Johnson returns to roots
Three days after wowing NFL scouts at Georgia Tech’s pro day in Atlanta, defensive end Michael Johnson walked into a packed Meadowview Elementary cafeteria.
Row upon row of students clamored to slap his hand.
It was the first time he had walked the school’s halls in a decade, but Johnson’s former teachers greeted him with a surprise. A banner with archived photos on either side celebrated his return to his old stomping grounds.
“I forgot I had that haircut,” Johnson said with a smile.
The purpose of this visit was not to discuss the April 25 NFL Draft, though several curious students asked. Instead, he stressed the importance of academics and high goals.

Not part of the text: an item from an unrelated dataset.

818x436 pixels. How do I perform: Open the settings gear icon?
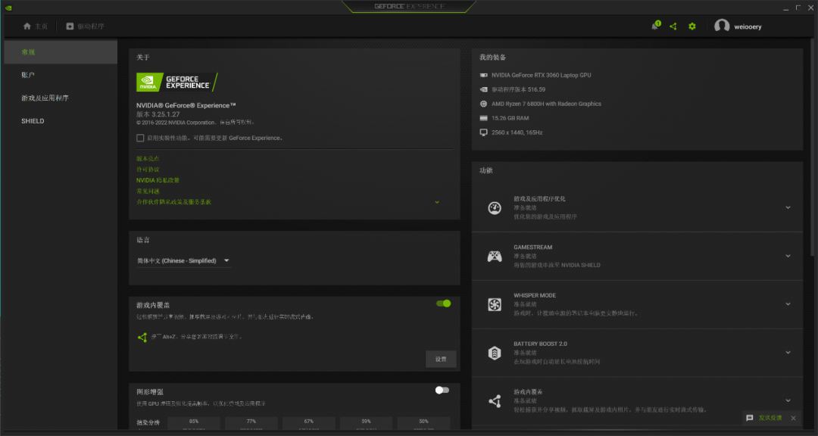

“Focus on academics. School work comes first,” said Johnson. “In high school, I saw several other good players, but the difference was I had my school work. [Coaches] never would’ve come and recruited me had I not done school work.”
Johnson also stressed the importance of envisioning those goals.

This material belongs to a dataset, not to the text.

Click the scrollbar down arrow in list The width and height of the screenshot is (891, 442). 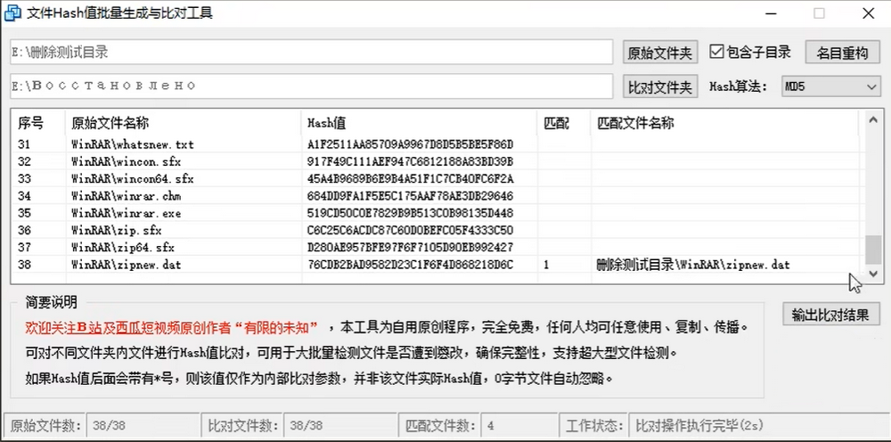coord(872,274)
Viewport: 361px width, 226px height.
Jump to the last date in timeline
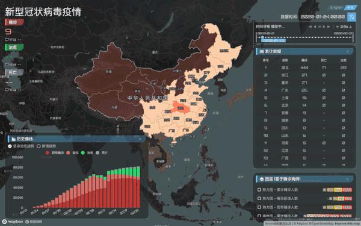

“Whatever you want to do, envision yourself doing it,” said Johnson. “You’ve got to envision yourself doing what you want to do. Always set goals, and when you reach those goals, set them higher.”

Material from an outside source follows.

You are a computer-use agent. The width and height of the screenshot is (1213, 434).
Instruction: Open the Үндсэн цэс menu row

Though an NFL career appears certain, Johnson did not envision football in his future. His uncle and father worked for International Paper, and he wanted to follow in their footsteps. That goal changed after a trip to an Air Force base a few years later, but Johnson had already surpassed the height limit to join.
Students and faculty alike eagerly listened to his message on Thursday.
“He is repeating what we say on a regular basis to these students about goal setting,” said Meadowview Elementary Principal Jeanne Brust. “It’s just wonderful to have someone come in and actually say those things to these students. It’s even better that he is actually a student from Meadowview, and the students can relate that he was once where they are now.”
Third-grader Clinequa Peeples believed Johnson said some things that will stick with her down the line.
“I learned that it’s good to dream something, to become successful.”
Though he will get a crack at the next level, Johnson has plans to return to Selma when all is said and done. He is interested in coaching and working with youth.
“I believe in Selma and the people of Selma,” said Johnson. “I will be back.”